Milk and Other Dairy Products  - Some adult cats and dogs may develop diarrhea if given large amounts of dairy products.

Mushrooms - Can contain toxins, which may affect multiple systems in the body, cause shock, and result in death.

Onions and Garlic (raw, cooked, or powder) - Contain sulfoxides and disulfides, which can damage red blood cells and cause anemia. Cats are more susceptible than dogs. Garlic is less toxic than onions.

Persimmons - Seeds can cause intestinal obstruction and enteritis.
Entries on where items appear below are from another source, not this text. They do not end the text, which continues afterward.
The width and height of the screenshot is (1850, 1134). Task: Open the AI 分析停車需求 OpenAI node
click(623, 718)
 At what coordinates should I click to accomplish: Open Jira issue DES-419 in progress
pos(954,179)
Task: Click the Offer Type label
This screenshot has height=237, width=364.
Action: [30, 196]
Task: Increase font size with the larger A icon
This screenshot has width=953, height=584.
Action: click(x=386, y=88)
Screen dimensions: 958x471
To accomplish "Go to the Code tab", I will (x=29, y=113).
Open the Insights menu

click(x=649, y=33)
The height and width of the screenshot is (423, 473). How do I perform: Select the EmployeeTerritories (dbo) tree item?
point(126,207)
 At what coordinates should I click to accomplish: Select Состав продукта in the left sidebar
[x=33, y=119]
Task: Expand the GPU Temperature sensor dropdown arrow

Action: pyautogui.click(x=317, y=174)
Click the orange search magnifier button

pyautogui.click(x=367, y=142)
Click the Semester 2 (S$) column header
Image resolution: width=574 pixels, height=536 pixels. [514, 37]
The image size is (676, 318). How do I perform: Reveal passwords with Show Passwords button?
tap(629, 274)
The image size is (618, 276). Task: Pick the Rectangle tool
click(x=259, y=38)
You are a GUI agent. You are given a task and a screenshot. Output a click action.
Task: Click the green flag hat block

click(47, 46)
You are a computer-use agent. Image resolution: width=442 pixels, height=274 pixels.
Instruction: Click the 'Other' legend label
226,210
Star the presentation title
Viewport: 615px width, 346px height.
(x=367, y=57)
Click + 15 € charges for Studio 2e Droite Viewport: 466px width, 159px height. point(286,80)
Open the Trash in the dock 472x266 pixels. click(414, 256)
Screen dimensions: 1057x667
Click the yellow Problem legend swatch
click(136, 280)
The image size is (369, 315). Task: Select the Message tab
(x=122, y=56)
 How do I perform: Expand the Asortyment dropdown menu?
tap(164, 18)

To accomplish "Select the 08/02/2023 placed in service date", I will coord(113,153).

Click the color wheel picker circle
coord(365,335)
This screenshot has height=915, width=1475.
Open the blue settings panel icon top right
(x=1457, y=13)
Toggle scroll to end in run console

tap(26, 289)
Raw Eggs - Contain an enzyme called avidin, which decreases the absorption of biotin (a B vitamin). This can lead to skin and hair coat problems. Raw eggs may also contain Salmonella.

Rhubarb Leaves - Contain oxalates, which can affect the digestive, nervous, and urinary systems.

Salt - If eaten in large quantities it may lead to electrolyte imbalances.

String - Can become trapped in the digestive system; called a "string foreign body."

Table Scraps (in large amounts) - Table scraps are not nutritionally balanced. They should never be more than 10% of the diet. Fat should be trimmed from meat; bones should not be fed.

Sugary Foods - Can lead to obesity, dental problems, and possibly diabetes mellitus.

Yeast Dough - Can expand and produce gas in the digestive system, causing pain and possible rupture of the stomach or intestines.

Macadamia Nuts - Contain an unknown toxin, which can affect the digestive and nervous systems and muscle.

Human Vitamin Supplements Containing Iron - Can damage the lining of the digestive system and be toxic to the other organs including the liver and kidneys.

Grapes, Raisins and Currants - Contain an unknown toxin, which can damage the kidneys.

Baby Food - Can contain onion powder, which can be toxic to cats .

Alcoholic Beverages - Can cause intoxication, coma, and death.

Poison Control Hotline
888-232-8870  (TOLL FREE)

For anyone who may not know, the poison control number charges you $35. This goes to pay the vet in case of a phone consultation. If you ever have to call, make sure to have credit card ready.